_EXERCISE INSTRUCTIONS:_ Give back exactly the lines from the beginning of the listing below to the line holding "Given: Click the timeline zoom in icon", both ends included; the pictures stay out.

_ENTRIES PROVIDED:_
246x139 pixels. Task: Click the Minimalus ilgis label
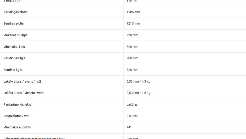14,47
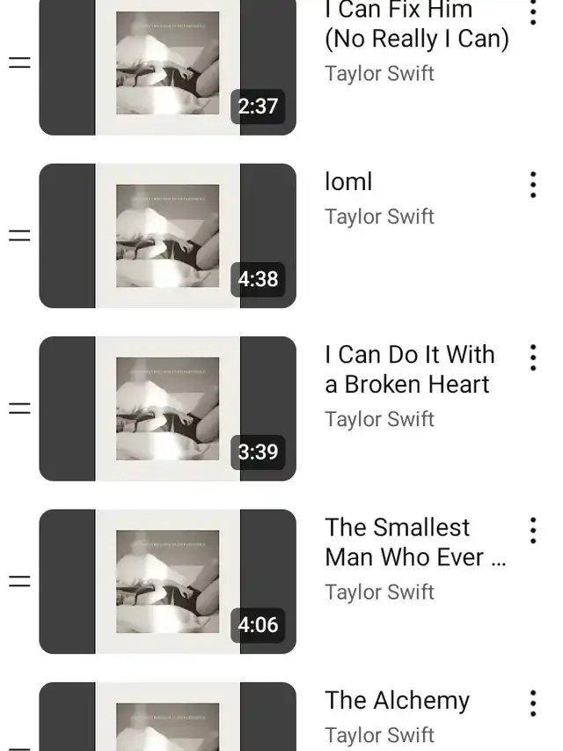The height and width of the screenshot is (751, 563).
Task: Select I Can Fix Him (No Really I Can) title
Action: [x=416, y=25]
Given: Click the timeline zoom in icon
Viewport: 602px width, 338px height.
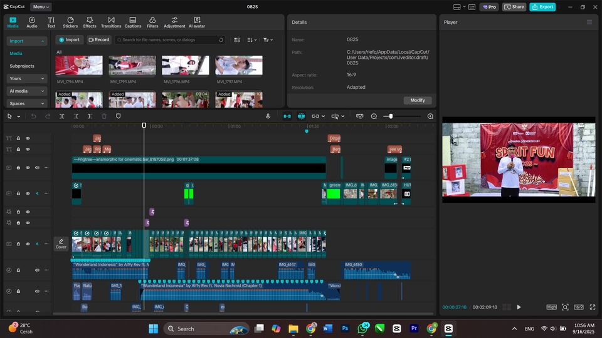Looking at the screenshot, I should [430, 116].
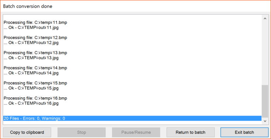
Task: Click the vertical scrollbar thumb
Action: point(265,101)
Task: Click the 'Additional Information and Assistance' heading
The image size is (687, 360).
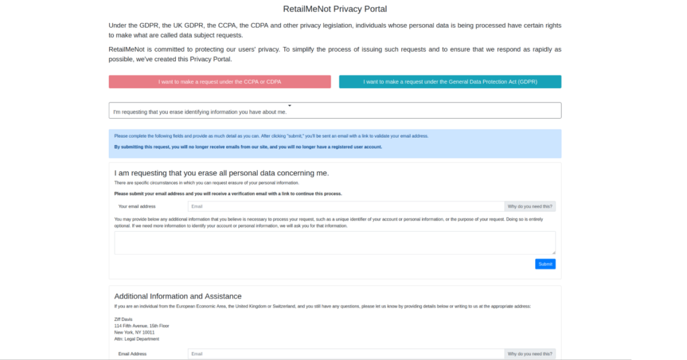Action: click(178, 296)
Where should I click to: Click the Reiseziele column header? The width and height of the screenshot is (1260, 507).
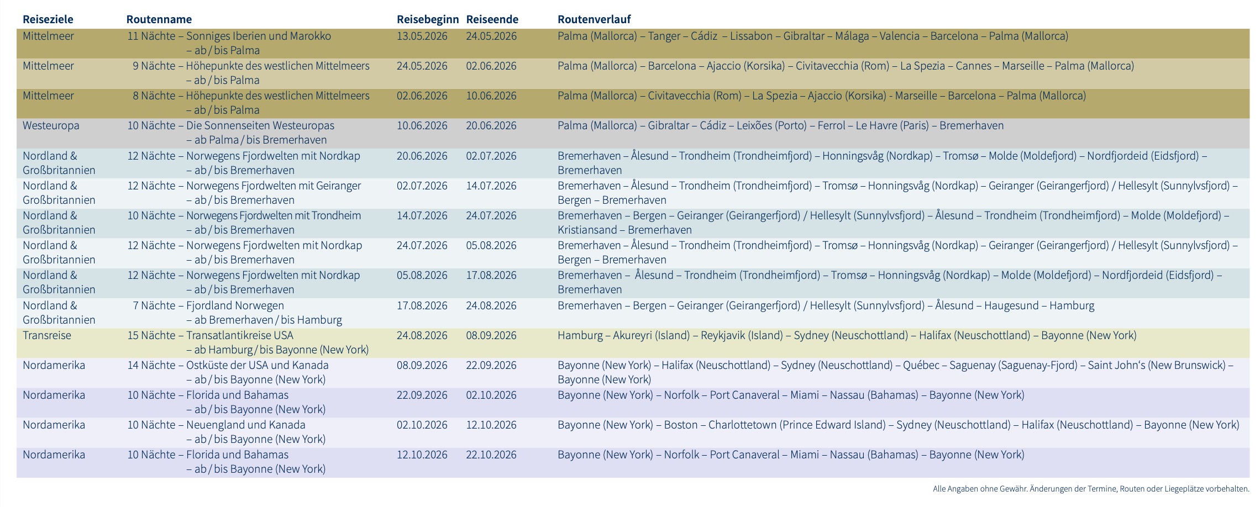[x=48, y=19]
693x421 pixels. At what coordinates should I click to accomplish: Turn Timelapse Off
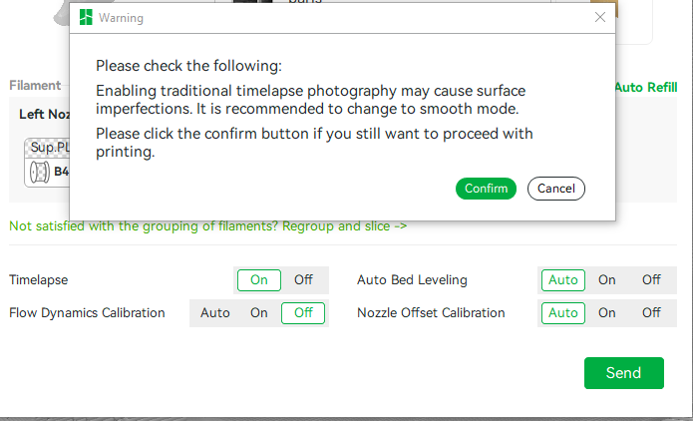[x=303, y=280]
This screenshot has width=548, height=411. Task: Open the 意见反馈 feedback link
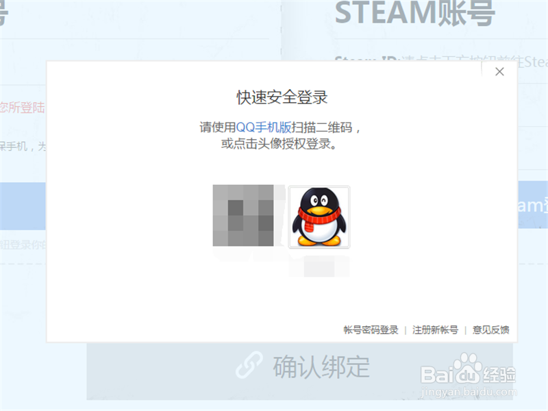coord(490,329)
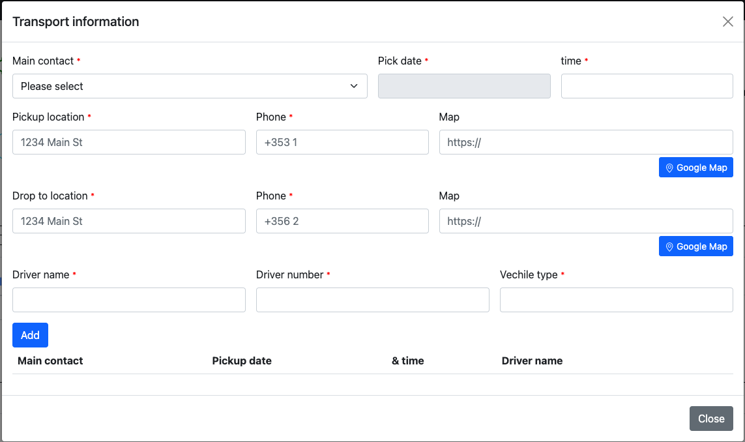The image size is (745, 442).
Task: Focus the Vechile type field
Action: pos(616,300)
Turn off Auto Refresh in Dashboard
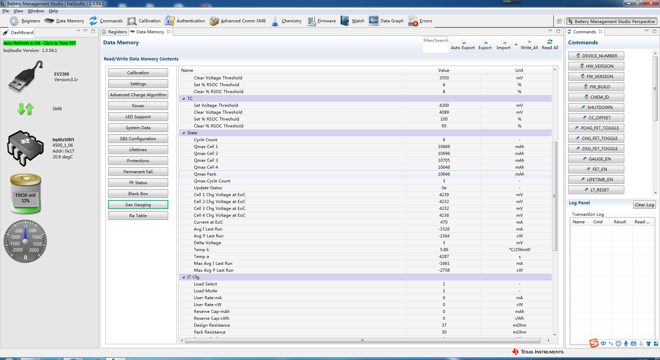Image resolution: width=660 pixels, height=360 pixels. (x=40, y=43)
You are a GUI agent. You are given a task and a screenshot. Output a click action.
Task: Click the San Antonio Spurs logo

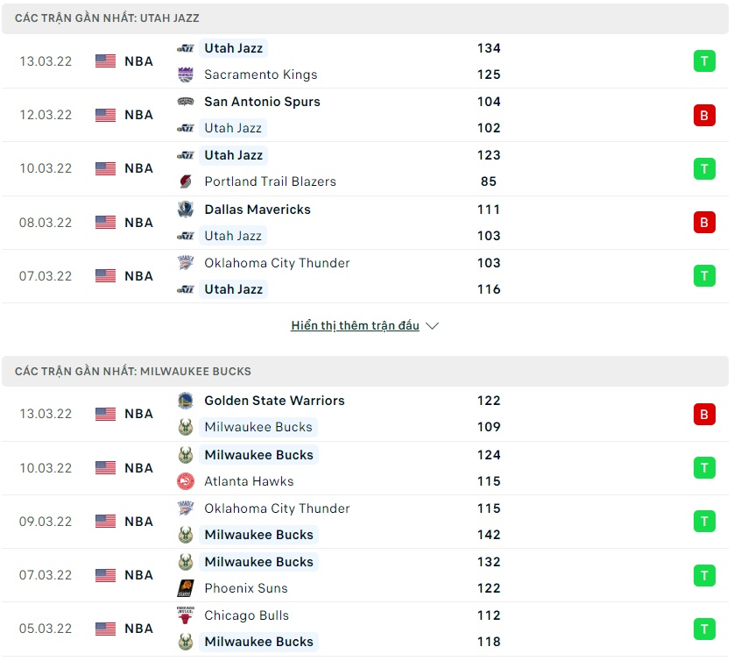point(185,102)
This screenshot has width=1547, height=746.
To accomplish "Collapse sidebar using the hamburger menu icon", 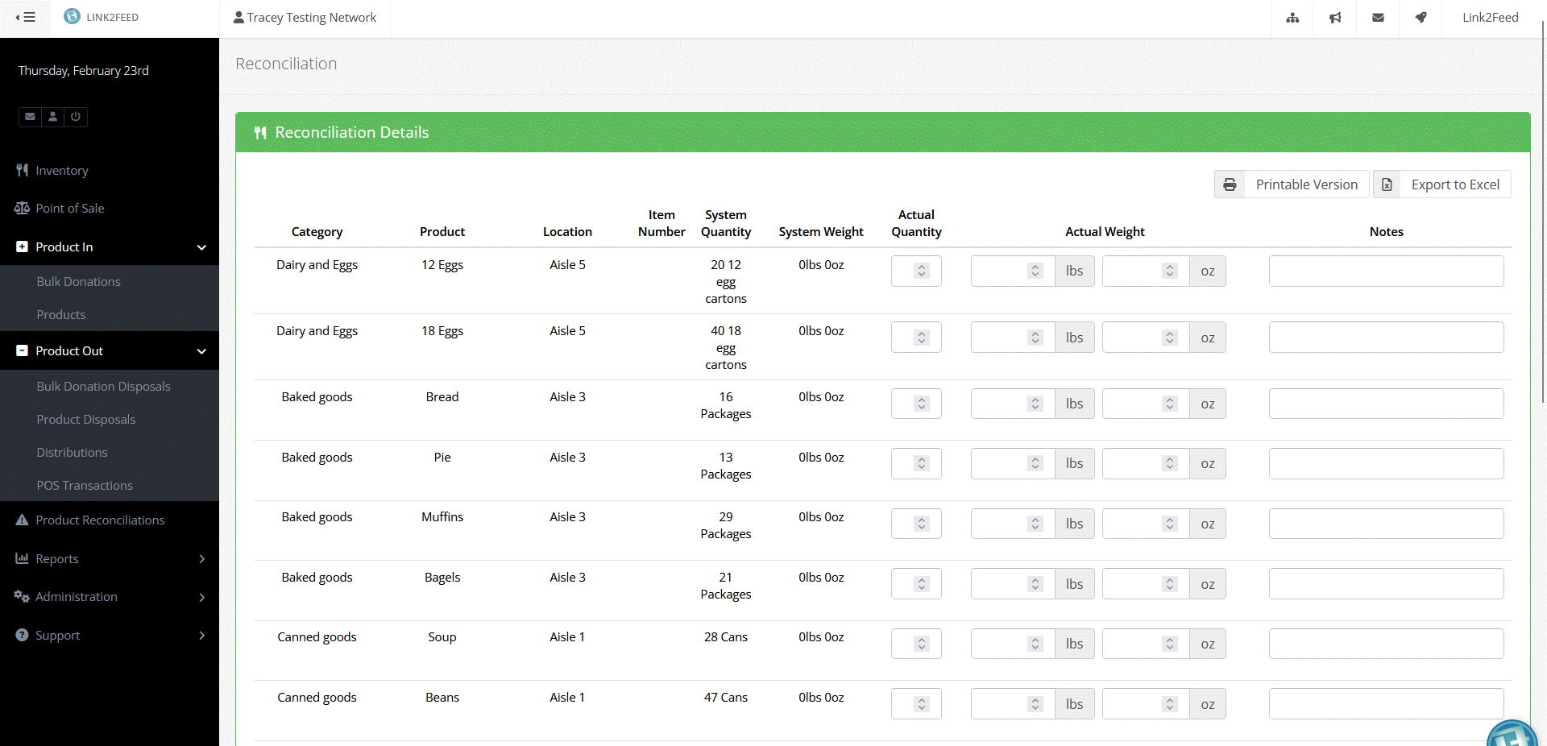I will tap(26, 17).
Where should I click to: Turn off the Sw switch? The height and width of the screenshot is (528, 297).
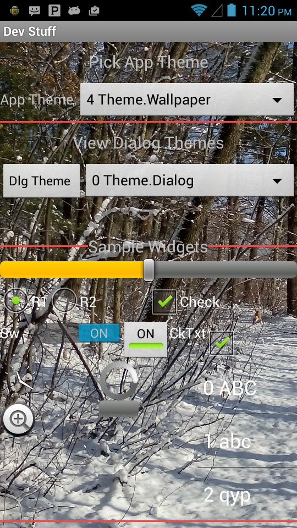pyautogui.click(x=99, y=333)
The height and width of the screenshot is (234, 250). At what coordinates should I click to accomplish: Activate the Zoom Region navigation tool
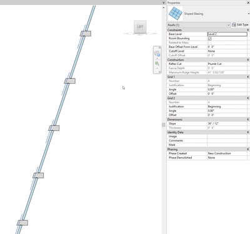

_EXPECTED ANSWER:_
246x139 pixels. Task: Click the Minimalus ilgis label
14,47
The height and width of the screenshot is (751, 563).
Task: Select I Can Fix Him (No Really I Can) title
Action: [x=416, y=25]
Given: Click the timeline zoom in icon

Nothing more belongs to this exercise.